__Entries shown__
··········

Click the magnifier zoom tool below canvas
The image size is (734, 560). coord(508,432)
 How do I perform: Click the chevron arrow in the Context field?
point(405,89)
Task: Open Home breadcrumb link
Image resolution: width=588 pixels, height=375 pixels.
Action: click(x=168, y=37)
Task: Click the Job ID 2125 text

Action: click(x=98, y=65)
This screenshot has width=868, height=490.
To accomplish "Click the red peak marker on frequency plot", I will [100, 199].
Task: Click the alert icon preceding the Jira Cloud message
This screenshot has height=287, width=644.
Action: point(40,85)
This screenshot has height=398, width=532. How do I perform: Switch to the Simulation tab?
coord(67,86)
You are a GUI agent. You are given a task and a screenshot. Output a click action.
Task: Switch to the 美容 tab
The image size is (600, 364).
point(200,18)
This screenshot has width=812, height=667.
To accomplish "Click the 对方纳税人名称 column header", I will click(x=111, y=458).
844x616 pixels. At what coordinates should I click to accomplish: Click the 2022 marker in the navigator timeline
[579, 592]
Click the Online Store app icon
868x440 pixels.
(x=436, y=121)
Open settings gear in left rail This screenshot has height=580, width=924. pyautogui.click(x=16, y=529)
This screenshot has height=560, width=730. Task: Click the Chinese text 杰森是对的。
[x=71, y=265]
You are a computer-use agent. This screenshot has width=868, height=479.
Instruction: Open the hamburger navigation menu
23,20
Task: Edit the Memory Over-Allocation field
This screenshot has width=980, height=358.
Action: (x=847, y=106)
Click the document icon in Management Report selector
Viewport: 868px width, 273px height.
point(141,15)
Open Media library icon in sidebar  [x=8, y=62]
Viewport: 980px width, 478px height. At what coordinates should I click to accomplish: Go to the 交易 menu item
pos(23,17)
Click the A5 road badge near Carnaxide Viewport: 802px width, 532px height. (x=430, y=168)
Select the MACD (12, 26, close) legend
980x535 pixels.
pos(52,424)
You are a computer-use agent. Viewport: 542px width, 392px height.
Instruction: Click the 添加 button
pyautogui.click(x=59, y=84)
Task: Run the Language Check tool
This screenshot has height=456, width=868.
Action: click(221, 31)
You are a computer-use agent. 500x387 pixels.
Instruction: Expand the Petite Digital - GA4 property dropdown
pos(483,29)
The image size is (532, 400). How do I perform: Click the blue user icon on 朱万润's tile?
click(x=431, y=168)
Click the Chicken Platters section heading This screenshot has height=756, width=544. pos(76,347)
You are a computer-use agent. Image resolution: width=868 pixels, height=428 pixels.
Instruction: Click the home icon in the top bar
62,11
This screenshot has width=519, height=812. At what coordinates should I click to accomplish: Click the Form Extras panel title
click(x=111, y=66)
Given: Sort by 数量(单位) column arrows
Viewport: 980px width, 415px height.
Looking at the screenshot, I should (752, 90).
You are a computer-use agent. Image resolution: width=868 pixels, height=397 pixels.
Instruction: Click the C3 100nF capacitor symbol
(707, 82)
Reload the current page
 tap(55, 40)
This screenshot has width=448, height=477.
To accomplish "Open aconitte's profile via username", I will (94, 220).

··········

__Goal of the exercise__
Say, as a single number, how many lines of the records hold the word "will".

__Written solution__
3